I am grateful to the Minister for his carefully considered response. I just hope that between now and the next time we meet, there will not be a fourth huge volume of government policy for us to consider during the passage of the Bill. I am sure it is very reassuring to think that the Department for Education is producing all this stuff, but I must say that it would have been helpful to have had it before we began our deliberations, rather than having it fed in during Committee.
When the noble and learned Lord, Lord Mackay, was speaking, I could not help but reflect on my hopes when we introduced the corporate manslaughter legislation. I hoped that it would provide the stick to make certain that the outcomes of such investigations were taken seriously. But nothing has yet happened to bring corporate manslaughter charges against the managers under whom these unnatural deaths have taken place. It is something that is worth considering.

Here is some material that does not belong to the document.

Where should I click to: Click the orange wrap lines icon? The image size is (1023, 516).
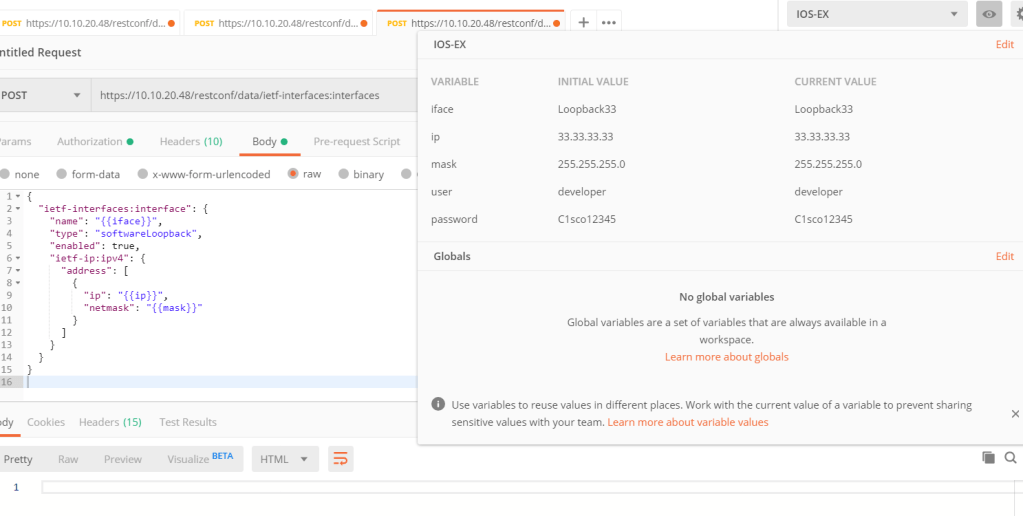point(341,459)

I was going to comment on my noble and learned friend Lord Judge’s remarks in the discussion on Clause 15. But, as the noble Lord, Lord Watson, mentioned his comments on the regulation, I will repeat what I said at Second Reading. I quoted the noble Baroness, Lady Smith of Basildon, who, during the debate on the balance of power between the Government and Parliament, said of this Bill that there were,
“more provisions for the Secretary of State to use regulations than there are clauses in the Bill, including on issues that should be considered matters of significant policy”.—[Official Report, 9/6/16; col. 860.]
I also quoted my noble and learned friend Lord Judge, who, in addition to making some devastating comments about the increasing number of Henry VIII clauses in current legislation, highlighted the number of them in this Bill and asked,
“when are we going to actually achieve something before our ... arrangements disappear into some vague unknown future?—[Official Report, 9/6/16; col. 875.]
I must admit that I am extremely alarmed at the number of them in the Bill, not least because the impact assessment on the Bill states:
“The Bill’s contents have been reviewed and ruled out of scope for the regulatory impact assessment exercise”.
To my mind, nothing could be more inappropriate because the regulatory impact assessment really needs to be carried out in spades on this Bill, as many noble Lords have said.
I am grateful to the Minister for offering his meeting on the national safeguarding panel, to which I look forward. In the meantime, and until Report, I beg leave to withdraw my amendment.